** Opening Information block **

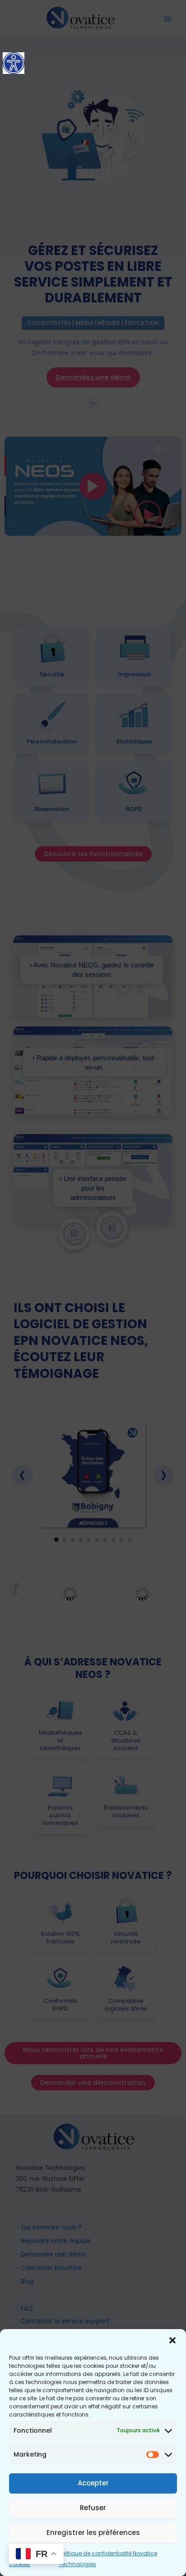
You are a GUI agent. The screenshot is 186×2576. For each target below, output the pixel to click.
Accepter (93, 2483)
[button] (172, 2340)
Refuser (93, 2507)
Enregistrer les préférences (93, 2532)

** Closing Information block **

● **Task to carry out**
Every line of the data above should be returned exactly, with the pictures removed.

● **Exercise response**
You are a GUI agent. The screenshot is 186×2576. For each target below, output the pixel to click.
Accepter (93, 2483)
[button] (172, 2340)
Refuser (93, 2507)
Enregistrer les préférences (93, 2532)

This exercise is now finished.